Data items
^^^^^^^^
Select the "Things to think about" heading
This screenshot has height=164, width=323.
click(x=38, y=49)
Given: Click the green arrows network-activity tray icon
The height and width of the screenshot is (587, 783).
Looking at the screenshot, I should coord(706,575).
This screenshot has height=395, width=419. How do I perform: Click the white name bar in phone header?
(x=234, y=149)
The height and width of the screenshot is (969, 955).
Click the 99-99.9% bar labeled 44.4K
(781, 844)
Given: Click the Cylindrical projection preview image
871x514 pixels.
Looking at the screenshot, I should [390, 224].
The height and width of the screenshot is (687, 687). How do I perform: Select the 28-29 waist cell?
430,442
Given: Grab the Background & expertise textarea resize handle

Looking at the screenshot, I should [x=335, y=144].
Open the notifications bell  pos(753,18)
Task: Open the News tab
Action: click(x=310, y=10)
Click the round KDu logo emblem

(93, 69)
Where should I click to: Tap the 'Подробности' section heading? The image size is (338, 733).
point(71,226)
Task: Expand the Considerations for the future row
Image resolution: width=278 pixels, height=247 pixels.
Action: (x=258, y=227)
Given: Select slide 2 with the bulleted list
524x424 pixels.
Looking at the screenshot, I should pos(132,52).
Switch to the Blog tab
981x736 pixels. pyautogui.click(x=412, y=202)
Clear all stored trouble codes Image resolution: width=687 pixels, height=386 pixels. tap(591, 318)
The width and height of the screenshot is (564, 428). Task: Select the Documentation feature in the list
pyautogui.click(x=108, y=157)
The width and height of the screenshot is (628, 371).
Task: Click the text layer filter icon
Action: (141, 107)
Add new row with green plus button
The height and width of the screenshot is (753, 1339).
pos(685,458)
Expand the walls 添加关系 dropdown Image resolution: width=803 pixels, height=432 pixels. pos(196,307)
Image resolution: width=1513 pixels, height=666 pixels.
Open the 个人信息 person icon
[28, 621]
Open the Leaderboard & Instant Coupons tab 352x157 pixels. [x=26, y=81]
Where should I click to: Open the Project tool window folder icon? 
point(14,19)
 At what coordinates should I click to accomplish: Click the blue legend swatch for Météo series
^^^^^^^^
Look above for the line containing "Expand the walls", then transcribe it and all lines after it through the last, exactly and with nothing else.

*EXERCISE RESULT:*
Expand the walls 添加关系 dropdown Image resolution: width=803 pixels, height=432 pixels. pos(196,307)
Image resolution: width=1513 pixels, height=666 pixels.
Open the 个人信息 person icon
[28, 621]
Open the Leaderboard & Instant Coupons tab 352x157 pixels. [x=26, y=81]
Where should I click to: Open the Project tool window folder icon? 
point(14,19)
 At what coordinates should I click to accomplish: Click the blue legend swatch for Météo series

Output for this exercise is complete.